When I lived in Brooklyn I used to love running from my apartment on Bay Ridge Avenue down to the waterfront, where I would make a left towards the grand Verrazano Narrows Bridge which connects Staten Island to New York’s most cozy borough (I really miss that place). I loved the smell of the ocean water and the site of boats whipping by or giant tankers lumbering in and out of the harbor. Cars raced by at high speeds, but I, running maybe 6 mph, felt even more powerful during the four-mile run. It helped to calm my frustrations, my anxieties and put me at peace. One morning in mid-July 2004, awakened for several hours by panic attacks, I put on my beat up sneakers and headed for the massive gray bridge. Eastward dawn sunlight illuminated the water as I ran, and when I returned to my apartment, sweating and breathless, I was calm and dozed off for several hours in peace.

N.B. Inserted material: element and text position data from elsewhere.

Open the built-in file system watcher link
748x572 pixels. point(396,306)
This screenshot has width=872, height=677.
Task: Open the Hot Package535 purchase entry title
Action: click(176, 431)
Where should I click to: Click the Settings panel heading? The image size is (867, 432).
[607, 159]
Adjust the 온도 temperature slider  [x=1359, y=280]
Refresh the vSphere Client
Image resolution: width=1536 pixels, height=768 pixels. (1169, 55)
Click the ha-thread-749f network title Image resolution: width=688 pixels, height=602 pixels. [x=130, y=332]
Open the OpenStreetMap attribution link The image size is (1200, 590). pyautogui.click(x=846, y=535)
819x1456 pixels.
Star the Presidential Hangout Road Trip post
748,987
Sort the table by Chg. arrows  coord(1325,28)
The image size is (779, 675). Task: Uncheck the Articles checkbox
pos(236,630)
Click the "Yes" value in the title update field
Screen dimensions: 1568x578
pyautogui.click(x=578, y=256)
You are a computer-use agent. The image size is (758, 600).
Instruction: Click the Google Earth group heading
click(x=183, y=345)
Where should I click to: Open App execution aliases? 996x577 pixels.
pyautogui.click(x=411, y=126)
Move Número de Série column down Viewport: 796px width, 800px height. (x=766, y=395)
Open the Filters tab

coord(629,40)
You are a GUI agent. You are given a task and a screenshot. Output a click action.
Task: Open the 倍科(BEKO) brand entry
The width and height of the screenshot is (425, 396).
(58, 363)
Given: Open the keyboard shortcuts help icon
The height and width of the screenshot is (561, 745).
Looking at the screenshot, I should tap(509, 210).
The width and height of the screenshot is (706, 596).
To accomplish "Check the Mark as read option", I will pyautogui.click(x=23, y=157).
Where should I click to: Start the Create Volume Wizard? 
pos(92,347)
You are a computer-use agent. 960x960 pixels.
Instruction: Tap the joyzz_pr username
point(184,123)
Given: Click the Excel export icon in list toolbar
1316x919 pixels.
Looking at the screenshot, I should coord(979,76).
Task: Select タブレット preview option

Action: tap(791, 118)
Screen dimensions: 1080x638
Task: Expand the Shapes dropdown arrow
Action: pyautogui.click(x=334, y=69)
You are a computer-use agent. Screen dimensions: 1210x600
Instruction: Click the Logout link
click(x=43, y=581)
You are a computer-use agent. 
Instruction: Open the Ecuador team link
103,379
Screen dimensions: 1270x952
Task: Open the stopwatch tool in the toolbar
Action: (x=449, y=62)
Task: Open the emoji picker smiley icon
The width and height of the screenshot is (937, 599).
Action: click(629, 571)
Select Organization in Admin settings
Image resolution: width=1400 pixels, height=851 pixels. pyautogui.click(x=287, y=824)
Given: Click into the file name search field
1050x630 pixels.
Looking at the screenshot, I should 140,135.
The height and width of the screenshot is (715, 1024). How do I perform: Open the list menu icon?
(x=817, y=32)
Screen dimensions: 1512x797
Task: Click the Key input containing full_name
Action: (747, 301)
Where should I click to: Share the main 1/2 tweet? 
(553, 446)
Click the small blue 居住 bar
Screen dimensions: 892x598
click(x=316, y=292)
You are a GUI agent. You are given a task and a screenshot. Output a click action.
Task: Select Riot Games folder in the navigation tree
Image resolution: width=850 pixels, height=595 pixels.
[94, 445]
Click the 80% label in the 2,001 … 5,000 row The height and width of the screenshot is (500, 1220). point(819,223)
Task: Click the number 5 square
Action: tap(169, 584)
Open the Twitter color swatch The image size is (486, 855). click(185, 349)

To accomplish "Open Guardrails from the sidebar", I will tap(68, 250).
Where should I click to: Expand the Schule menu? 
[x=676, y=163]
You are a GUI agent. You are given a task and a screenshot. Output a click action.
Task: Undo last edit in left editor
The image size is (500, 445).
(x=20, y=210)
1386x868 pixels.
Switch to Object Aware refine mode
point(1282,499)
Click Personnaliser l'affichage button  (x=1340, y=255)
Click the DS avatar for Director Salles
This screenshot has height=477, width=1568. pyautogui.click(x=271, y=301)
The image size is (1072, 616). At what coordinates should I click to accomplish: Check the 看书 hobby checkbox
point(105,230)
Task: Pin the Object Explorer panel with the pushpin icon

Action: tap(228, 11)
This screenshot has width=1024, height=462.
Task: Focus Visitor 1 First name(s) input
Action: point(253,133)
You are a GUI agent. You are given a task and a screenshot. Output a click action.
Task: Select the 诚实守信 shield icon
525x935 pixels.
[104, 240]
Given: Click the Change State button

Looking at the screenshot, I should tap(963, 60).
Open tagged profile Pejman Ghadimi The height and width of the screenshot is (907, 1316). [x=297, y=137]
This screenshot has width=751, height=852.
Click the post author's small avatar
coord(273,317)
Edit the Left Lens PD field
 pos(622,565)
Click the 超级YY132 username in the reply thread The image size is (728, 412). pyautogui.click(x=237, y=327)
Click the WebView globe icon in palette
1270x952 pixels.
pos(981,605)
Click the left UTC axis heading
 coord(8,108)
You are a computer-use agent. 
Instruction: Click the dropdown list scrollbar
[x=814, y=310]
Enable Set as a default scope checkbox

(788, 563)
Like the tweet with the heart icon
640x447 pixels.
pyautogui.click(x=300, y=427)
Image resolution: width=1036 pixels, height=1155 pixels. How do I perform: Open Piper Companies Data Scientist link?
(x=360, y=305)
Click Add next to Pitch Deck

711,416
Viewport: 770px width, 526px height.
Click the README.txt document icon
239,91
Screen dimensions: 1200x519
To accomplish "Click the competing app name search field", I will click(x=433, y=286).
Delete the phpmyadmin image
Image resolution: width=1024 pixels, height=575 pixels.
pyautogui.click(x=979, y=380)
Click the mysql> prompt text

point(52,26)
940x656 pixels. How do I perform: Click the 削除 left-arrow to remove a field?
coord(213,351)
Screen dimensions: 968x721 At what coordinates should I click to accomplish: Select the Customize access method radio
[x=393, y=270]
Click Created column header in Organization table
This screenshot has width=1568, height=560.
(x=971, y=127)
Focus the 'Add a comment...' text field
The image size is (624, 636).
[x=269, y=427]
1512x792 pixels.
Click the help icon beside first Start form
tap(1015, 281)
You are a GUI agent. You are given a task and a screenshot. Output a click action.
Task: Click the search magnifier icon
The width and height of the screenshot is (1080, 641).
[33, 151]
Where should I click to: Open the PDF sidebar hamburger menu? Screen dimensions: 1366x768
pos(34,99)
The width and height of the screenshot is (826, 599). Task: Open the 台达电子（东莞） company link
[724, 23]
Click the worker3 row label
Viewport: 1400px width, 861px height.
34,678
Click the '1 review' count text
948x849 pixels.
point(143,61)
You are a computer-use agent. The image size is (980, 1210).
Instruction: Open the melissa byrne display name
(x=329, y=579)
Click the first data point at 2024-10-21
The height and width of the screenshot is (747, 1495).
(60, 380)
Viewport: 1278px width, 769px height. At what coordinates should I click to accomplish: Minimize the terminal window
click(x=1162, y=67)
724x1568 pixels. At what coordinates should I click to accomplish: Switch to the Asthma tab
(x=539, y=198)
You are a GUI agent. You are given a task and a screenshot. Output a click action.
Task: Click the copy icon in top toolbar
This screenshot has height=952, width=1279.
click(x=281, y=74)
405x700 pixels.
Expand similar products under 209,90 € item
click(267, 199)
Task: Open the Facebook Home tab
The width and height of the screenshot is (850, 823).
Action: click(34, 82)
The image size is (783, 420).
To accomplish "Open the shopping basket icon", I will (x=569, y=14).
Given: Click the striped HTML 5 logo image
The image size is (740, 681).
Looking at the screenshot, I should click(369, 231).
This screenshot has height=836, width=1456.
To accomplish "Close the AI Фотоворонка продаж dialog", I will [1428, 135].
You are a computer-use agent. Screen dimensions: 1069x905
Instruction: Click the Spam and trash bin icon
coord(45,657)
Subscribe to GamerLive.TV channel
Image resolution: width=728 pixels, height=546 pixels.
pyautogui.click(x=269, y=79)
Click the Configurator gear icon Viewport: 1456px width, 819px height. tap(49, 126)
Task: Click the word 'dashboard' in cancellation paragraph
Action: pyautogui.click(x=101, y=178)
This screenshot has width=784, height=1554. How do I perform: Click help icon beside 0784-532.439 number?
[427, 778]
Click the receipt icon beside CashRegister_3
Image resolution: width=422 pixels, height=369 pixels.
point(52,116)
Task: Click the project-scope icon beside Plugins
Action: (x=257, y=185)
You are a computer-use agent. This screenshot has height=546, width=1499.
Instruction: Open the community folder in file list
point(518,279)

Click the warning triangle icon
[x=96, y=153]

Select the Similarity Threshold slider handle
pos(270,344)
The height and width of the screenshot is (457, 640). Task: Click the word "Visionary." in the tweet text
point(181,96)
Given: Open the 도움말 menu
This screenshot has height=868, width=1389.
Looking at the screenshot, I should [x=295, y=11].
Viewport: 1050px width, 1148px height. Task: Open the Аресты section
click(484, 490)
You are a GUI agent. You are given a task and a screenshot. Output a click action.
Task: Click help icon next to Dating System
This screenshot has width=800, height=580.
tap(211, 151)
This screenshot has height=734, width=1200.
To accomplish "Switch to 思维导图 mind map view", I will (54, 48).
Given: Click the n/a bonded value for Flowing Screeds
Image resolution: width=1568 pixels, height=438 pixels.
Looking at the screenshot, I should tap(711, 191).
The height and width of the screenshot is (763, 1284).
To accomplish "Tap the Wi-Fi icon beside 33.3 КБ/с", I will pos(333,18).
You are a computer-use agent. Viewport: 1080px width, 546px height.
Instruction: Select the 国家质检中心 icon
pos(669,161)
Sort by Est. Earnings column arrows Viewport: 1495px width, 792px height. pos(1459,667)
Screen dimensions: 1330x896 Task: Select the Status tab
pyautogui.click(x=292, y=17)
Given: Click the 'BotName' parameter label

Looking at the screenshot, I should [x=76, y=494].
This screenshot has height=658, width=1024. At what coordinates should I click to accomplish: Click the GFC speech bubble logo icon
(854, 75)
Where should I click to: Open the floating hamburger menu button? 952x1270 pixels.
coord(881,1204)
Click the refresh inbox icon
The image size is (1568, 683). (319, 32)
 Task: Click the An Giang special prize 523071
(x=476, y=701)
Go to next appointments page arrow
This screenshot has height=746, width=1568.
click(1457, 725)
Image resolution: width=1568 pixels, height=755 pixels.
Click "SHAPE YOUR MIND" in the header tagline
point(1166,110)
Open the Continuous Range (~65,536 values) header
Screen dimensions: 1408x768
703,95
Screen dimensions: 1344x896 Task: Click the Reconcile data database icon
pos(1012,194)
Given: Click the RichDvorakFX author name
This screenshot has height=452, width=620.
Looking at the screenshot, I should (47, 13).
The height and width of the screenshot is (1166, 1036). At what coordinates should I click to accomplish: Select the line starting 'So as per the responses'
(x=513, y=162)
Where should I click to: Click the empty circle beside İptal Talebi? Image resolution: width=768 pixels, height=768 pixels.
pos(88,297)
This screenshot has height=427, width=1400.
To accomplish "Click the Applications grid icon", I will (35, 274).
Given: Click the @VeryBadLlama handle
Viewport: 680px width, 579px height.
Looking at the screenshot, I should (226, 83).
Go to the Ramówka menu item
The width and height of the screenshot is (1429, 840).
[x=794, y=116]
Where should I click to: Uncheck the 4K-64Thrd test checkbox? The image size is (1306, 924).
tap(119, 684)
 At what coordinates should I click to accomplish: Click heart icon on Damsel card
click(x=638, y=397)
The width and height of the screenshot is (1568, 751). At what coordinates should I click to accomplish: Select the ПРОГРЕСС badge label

Now, running is harder. Despite purchasing an MP3 player (which I’ll discuss in another posting), running is hard still. I feel tired easily and I don’t get the same satisfaction I used to get from pounding the pavement. It’s depressing. I’m trying to think about it and figure out why that is. Have I become so serene I can’t run or is there a restlessness inside of me.

I used to be spotted during college breaks running down Kenwood Avenue in my hometown of Delmar, New York. I was a running fool. Six miles, four days a week, sometimes in 96 degree weather. I loved the feeling, sweat-soaked, drained of worry and fear, relaxed. Even running 100 miles on a treadmill during the fall term of 2000, I couldn’t capture that exhiliration.

I’m noticing things are changing, but I feel a confident insight into why and a feeling I can regain my elan again. I hope so. I’m putting on my sneakers in an hour–as soon as the rush hour traffic dies down–to run for an hour or so. My body deserves it, but my soul craves it even more.